» Selected excerpt
· · · ·

RIM has a lot of people who underperform but still stay in their roles. No one is accountable. Where is the guy responsible for the 9530 software? Still with us, still running some important software initiative. We will never achieve excellence with this culture. Just because someone may have been a loyal RIM employee for 7 years, it doesn’t mean they are the best Manager / Director / VP for that role. It’s time to change the culture to deliver or move on and get out. We have far too many people in critical roles that fit this description. I can hear the cheers of my fellow employees now.

7) The press and analysts are pissing you off. Don’t snap. Now is the time for humility with a dash of paranoia.

The public’s questions about dual-CEOs are warranted. The partnership is not broken, but on the ground level, it is not efficient. Maybe we need our Eric Schmidt reign period.

Yes, four years ago we beat Microsoft when everyone said Windows Mobile with Direct Push in Exchange would kill us. It didn’t… in fact we grew stronger.

However, overconfidence clouds good decision-making. We missed not boldly reacting to the threat of iPhone when we saw it in January over four years ago. We laughed and said they are trying to put a computer on a phone, that it won’t work. We should have made the QNX-like transition then. We are now 3-4 years too late. That is the painful truth… it was a major strategic oversight and we know who is responsible.

Jim, in referring to our current transition recently said: “No other technology company other than Apple has successfully transitioned their platform. It’s almost never done, and it’s way harder than you realize. This transition is where tech companies go to die.”

To avoid this death, perhaps it is time to seriously consider a new, fresh thinking, experienced CEO. There is no shame in no longer being a CEO. Mike, you could focus on innovation. Jim, you could focus on our carriers/customers… They are our lifeblood.

· · · ·

(Source data)

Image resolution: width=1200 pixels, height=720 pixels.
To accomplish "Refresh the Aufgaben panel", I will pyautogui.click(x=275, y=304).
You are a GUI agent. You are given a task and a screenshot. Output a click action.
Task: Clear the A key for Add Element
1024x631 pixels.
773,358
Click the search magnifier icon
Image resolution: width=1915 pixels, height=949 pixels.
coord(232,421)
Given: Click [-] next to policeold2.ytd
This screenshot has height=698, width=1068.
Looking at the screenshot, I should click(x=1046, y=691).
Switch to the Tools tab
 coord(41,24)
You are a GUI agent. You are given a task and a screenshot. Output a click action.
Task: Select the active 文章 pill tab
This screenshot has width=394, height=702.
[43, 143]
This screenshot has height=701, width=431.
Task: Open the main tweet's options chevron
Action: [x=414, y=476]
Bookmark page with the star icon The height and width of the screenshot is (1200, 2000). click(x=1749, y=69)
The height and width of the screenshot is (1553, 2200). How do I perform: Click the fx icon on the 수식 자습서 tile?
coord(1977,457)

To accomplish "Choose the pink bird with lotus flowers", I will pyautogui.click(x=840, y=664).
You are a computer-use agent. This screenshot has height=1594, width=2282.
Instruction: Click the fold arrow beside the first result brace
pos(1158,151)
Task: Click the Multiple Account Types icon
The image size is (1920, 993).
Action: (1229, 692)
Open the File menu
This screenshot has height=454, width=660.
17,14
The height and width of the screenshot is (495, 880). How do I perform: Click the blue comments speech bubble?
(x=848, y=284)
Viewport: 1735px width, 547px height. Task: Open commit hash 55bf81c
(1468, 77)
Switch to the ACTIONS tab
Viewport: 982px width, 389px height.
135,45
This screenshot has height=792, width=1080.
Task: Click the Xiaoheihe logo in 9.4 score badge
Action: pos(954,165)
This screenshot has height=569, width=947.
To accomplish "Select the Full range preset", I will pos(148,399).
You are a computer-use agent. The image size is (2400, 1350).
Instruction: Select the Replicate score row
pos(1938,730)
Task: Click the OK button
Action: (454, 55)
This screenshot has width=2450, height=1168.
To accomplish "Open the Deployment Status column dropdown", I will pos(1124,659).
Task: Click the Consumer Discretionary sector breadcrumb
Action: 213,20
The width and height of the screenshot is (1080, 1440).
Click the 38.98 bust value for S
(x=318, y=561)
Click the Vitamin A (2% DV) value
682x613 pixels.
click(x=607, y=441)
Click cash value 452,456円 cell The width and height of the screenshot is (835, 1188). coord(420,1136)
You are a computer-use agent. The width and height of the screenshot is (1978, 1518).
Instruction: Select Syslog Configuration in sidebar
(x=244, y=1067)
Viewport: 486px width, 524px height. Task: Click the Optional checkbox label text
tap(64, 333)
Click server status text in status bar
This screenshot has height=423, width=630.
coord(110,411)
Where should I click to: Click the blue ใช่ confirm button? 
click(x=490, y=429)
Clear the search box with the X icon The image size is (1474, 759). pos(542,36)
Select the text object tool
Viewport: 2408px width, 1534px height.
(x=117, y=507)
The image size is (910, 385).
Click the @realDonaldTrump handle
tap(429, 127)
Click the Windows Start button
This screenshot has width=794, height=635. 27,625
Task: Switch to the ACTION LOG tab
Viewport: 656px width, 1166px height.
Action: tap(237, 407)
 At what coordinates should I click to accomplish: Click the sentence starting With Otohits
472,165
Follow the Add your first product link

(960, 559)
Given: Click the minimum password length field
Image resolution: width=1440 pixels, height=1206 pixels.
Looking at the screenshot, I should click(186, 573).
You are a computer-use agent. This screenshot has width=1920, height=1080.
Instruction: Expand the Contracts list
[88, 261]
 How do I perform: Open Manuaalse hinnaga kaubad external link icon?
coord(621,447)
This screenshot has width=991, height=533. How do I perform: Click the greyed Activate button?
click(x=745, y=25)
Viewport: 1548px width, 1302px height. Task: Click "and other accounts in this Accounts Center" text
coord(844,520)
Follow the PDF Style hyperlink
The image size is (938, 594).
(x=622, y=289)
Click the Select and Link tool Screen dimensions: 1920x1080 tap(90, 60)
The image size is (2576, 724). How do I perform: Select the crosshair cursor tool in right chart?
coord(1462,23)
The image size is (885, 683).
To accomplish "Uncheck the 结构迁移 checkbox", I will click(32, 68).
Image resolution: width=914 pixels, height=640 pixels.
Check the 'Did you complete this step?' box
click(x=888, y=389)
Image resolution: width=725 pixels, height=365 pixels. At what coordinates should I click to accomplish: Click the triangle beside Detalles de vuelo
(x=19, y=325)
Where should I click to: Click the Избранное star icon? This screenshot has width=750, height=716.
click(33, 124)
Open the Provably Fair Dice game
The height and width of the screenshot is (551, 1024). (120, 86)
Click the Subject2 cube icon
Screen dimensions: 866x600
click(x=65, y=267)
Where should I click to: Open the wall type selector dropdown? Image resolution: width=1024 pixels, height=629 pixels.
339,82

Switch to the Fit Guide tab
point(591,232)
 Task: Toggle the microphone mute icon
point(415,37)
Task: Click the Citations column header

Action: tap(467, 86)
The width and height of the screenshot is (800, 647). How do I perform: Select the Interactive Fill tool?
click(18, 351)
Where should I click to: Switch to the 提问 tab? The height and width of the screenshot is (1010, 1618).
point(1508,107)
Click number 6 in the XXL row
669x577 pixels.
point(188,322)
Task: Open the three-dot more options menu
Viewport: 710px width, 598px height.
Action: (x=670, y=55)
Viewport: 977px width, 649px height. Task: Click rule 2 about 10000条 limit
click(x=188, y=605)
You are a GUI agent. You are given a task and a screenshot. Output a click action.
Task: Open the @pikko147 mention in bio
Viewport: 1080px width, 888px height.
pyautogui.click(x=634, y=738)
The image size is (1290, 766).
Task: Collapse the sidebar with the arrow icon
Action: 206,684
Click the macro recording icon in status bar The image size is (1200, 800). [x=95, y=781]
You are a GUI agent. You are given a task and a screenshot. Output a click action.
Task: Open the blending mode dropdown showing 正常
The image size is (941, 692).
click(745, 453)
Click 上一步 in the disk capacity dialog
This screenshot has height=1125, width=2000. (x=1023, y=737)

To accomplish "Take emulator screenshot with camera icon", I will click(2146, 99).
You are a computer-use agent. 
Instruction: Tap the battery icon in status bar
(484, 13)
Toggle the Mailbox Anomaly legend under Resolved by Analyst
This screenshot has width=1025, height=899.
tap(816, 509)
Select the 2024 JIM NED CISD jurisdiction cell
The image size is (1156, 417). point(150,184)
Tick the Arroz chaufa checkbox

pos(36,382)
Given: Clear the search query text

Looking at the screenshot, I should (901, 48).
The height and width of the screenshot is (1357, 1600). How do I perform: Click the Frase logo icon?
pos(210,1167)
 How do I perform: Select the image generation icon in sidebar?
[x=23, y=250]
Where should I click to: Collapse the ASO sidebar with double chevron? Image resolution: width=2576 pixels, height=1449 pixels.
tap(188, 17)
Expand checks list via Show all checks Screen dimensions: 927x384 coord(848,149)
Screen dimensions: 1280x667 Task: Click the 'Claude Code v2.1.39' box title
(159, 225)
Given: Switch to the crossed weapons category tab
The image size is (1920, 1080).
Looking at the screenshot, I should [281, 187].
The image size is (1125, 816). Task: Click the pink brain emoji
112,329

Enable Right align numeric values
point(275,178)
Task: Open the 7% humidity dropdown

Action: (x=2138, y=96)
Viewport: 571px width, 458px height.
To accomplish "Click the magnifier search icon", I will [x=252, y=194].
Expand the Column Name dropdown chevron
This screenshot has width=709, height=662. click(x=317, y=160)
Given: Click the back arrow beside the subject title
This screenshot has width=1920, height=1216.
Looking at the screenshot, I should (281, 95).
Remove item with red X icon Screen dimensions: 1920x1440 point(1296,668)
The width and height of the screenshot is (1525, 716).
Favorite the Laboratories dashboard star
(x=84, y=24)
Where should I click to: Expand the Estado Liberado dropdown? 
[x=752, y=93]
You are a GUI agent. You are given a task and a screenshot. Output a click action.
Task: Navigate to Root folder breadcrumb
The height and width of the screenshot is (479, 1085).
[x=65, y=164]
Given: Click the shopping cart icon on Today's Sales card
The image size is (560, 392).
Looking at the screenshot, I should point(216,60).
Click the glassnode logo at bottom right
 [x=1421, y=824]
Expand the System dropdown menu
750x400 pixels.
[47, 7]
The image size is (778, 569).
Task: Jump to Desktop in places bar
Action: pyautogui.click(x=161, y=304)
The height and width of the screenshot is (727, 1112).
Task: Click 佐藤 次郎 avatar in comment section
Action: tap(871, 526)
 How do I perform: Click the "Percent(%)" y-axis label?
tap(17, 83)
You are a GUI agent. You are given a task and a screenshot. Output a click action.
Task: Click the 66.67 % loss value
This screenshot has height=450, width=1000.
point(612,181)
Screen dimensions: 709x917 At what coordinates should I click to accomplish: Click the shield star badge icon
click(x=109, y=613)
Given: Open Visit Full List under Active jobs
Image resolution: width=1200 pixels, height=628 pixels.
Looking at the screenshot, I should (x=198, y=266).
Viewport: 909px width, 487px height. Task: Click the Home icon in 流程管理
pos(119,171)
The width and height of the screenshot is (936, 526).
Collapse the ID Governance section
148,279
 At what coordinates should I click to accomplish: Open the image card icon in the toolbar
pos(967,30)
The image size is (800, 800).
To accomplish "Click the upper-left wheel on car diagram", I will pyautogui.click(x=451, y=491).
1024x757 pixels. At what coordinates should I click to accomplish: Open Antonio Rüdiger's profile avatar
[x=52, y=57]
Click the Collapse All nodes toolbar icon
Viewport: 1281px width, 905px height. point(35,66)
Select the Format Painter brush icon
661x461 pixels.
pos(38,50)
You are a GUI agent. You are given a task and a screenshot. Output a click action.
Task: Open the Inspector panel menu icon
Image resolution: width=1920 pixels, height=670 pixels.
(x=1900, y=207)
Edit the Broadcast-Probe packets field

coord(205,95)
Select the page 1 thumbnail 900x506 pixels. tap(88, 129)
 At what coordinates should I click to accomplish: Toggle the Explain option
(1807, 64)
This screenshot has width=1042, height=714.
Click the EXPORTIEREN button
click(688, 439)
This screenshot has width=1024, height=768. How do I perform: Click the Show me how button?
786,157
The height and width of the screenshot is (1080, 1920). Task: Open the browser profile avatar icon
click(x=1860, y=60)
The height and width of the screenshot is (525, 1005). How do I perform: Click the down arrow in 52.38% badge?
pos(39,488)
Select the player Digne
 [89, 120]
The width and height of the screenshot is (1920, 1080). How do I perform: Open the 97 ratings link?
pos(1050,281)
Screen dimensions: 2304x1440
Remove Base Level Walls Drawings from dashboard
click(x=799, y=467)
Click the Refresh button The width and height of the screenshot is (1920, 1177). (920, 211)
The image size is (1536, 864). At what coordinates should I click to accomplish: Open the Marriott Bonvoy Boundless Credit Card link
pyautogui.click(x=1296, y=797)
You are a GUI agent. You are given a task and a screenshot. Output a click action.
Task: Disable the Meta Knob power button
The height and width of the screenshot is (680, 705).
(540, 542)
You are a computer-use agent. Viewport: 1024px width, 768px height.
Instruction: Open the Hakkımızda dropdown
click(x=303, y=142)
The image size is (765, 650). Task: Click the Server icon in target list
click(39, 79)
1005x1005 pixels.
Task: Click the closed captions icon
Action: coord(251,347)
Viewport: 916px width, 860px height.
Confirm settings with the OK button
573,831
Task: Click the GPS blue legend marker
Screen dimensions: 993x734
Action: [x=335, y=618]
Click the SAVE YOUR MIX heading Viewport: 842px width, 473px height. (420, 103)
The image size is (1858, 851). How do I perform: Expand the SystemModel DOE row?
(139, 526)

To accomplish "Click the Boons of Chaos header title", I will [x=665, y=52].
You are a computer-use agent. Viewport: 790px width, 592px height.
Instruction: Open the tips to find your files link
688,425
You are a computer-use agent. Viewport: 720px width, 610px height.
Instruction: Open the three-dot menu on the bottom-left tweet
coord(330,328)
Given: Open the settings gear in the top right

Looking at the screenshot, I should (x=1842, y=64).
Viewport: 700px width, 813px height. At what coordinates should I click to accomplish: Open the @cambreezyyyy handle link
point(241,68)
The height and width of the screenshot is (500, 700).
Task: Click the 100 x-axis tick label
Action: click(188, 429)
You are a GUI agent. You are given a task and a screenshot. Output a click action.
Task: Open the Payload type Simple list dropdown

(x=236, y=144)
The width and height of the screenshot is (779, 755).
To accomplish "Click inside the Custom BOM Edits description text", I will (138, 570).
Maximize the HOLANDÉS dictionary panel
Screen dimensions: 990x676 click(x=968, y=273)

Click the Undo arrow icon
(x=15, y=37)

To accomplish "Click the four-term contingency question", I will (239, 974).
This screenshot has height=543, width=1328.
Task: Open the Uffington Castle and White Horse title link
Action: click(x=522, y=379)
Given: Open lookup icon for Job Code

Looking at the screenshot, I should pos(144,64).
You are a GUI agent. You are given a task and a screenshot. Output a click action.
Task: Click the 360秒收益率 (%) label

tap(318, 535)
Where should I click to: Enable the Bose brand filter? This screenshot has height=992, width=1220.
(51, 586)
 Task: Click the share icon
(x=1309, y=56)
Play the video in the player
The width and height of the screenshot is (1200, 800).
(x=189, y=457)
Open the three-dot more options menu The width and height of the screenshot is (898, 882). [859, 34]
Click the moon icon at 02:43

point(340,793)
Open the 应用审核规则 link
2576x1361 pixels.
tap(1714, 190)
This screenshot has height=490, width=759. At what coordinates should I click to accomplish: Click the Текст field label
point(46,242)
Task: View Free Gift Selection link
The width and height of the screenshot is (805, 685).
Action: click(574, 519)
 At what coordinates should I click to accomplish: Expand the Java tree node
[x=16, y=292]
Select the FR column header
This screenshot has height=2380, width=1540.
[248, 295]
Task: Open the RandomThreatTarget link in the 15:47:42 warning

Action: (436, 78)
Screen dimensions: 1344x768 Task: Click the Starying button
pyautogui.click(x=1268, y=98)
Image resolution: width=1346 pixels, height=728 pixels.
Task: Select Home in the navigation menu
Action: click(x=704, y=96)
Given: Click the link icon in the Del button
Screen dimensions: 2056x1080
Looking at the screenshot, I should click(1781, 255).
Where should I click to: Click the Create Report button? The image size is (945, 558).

· · · ·

» Exercises to complete
[1] In the passage on RIM, why does the writer suggest that it may be time to consider a new CEO? Answer in one to three sentences.
[2] For each statement, say whether it agrees with the passage on RIM, answering yes or no and quoting the words that decide it: (a) The writer says the partnership between the two CEOs is broken. (b) The writer says RIM beat Microsoft four years ago. (c) The writer says RIM is now 3-4 years too late.
[3] Reproduce word for word the part of the passage on RIM starting at "7) The press" and ending at "we grew stronger.".

» Task solutions
[1] The writer suggests it to avoid the "death" that Jim described. Jim said that platform transitions are almost never done successfully, are harder than people realize, and are "where tech companies go to die," and RIM is currently going through such a transition.

[2]
(a) No: "The partnership is not broken, but on the ground level, it is not efficient."
(b) Yes: "Yes, four years ago we beat Microsoft"
(c) Yes: "We are now 3-4 years too late."

[3]
7) The press and analysts are pissing you off. Don’t snap. Now is the time for humility with a dash of paranoia.

The public’s questions about dual-CEOs are warranted. The partnership is not broken, but on the ground level, it is not efficient. Maybe we need our Eric Schmidt reign period.

Yes, four years ago we beat Microsoft when everyone said Windows Mobile with Direct Push in Exchange would kill us. It didn’t… in fact we grew stronger.